-- Given entries follows --

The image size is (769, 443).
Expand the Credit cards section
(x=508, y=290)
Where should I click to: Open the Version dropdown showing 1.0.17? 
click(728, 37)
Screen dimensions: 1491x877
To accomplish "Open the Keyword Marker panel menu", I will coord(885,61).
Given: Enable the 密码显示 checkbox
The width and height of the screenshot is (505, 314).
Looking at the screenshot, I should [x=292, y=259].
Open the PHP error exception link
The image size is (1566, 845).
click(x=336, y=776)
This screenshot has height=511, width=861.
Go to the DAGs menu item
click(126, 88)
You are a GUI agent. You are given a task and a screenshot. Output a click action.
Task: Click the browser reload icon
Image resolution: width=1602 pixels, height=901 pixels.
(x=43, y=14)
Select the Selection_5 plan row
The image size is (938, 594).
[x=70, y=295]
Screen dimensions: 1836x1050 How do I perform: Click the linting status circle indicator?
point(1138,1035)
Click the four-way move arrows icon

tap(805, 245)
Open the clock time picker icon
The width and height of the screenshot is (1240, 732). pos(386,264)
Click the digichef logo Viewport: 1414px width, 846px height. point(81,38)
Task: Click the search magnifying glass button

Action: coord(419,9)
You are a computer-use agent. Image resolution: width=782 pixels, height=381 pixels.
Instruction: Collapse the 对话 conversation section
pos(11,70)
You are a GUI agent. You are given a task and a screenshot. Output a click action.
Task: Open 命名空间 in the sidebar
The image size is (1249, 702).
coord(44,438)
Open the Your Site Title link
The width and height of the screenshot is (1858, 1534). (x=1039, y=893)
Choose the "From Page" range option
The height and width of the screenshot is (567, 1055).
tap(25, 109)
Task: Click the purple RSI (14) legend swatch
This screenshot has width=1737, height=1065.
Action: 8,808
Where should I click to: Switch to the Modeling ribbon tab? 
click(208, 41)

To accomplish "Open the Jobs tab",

-- Given entries concluded --

Exercise aim:
The expected output is every line from the material above where "accomplish" can be found.

Exercise solution:
To accomplish "Open the Keyword Marker panel menu", I will coord(885,61).
To accomplish "Open the Jobs tab",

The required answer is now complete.